Isn’t technology wonderful? Wildlife cams let you watch exotic wildlife remotely from the comfort of your home. And now they even let you organise remote mountain rescue!
That’s exactly what happened last week when viewers of a bear cam in Alaska’s Katmai National Park helped a lost hiker who wandered into the frame. The hiker stumbled in front of the lens and appeared to mouth the words “help me” and “lost.”
The bear enthusiasts were tuned in to watching the camera at 3:15 local time, hoping to catch glimpses of bears on the Dumpling Mountain live trail camera on Explore.org.
The national park is extremely remote and only accessible by plane or boat. Thick fog shrouded the mountain at the time the hiker was seen on camera.
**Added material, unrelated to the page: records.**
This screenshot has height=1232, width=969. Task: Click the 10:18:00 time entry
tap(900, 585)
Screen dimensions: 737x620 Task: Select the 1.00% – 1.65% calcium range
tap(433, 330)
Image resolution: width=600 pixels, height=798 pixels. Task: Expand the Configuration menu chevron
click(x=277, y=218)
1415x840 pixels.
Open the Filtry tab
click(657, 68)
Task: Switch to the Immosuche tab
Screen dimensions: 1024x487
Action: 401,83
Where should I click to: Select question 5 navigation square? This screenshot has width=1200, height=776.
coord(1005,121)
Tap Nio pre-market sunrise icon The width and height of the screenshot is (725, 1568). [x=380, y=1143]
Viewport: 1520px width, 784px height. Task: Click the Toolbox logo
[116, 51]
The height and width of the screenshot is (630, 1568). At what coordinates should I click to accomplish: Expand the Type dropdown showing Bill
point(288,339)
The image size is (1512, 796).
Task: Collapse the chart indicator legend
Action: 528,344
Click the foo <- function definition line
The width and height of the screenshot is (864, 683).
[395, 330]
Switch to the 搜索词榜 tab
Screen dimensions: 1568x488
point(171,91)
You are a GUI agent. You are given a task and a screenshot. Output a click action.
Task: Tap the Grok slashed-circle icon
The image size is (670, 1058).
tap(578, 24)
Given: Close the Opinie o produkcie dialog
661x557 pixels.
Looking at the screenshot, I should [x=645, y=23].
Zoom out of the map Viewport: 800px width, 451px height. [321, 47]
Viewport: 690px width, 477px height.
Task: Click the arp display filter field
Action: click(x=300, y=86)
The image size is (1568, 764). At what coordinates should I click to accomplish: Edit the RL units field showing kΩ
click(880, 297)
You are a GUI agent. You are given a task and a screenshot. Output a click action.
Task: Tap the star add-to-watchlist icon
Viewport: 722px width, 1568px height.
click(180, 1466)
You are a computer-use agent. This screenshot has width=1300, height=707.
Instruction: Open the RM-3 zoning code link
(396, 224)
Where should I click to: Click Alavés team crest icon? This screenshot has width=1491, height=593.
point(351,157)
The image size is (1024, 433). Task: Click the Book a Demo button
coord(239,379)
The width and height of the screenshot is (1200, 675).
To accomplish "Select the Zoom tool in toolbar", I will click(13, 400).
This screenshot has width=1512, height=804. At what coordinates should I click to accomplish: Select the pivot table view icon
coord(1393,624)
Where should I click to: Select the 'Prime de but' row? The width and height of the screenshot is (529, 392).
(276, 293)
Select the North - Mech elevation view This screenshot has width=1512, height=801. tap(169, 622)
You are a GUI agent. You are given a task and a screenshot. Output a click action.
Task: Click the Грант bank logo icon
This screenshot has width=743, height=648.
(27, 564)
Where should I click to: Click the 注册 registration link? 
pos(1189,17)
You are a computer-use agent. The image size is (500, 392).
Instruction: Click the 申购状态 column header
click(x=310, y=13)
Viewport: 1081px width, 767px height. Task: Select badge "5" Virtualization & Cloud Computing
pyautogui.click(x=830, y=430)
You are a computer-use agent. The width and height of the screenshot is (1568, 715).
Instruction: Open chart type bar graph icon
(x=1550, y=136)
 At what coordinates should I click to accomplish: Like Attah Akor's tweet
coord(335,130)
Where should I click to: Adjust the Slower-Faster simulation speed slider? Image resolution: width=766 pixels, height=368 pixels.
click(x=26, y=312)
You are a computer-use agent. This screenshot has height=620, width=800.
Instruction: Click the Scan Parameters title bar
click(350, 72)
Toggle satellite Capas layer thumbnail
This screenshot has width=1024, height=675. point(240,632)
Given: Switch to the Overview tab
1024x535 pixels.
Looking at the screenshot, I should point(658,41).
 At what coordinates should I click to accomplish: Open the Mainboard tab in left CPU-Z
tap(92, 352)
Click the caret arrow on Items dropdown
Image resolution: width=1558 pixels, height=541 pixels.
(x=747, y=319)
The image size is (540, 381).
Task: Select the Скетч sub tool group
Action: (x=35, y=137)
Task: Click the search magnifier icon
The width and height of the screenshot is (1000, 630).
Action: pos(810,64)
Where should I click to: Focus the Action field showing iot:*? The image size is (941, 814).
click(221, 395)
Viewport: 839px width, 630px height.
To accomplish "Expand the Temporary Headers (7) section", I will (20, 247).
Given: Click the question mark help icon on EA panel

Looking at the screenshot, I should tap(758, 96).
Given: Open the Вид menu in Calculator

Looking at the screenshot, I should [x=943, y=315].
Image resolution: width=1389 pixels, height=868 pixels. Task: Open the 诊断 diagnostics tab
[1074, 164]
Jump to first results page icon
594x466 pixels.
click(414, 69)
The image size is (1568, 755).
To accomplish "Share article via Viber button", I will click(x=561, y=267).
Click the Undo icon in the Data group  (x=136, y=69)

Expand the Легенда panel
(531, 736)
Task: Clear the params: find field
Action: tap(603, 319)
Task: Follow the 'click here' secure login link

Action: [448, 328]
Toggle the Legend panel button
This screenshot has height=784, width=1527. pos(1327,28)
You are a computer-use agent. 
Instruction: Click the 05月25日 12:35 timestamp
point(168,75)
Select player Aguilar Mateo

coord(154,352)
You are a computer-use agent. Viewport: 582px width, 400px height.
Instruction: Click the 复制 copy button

There is also no cell phone reception in that area.
The live camera feed does not transmit audio. Luckily, the viewers were able to lip-read the hiker’s words and alert staff at Explore.org to his plight. One viewer commented online, “There is someone distressed on the camera.”
Fortunately, the staff were able to contact Park authorities, who sent out a search and rescue party. The park rangers found the hiker at around 6:45 p.m. and brought him back to safety unharmed.
Explore.org has seven cameras placed around Katmai in preparation for Fat Bear Week, where the bears typically gorge on salmon. The bears increase their body weight ahead of the lean winter months of hibernation.
Trail cameras can spot some unusual animal behaviour, such as this one at Yellowstone that witnessed wolves bringing ‘toys’ for their pups.
This hiker was incredibly lucky that a handful of viewers happened to be watching at the time he needed help. The outcome could have been so different, especially in such a remote landscape. In the mountains, the weather can change in an instant. Bringing along some sort of GPS device and analogue map is a must.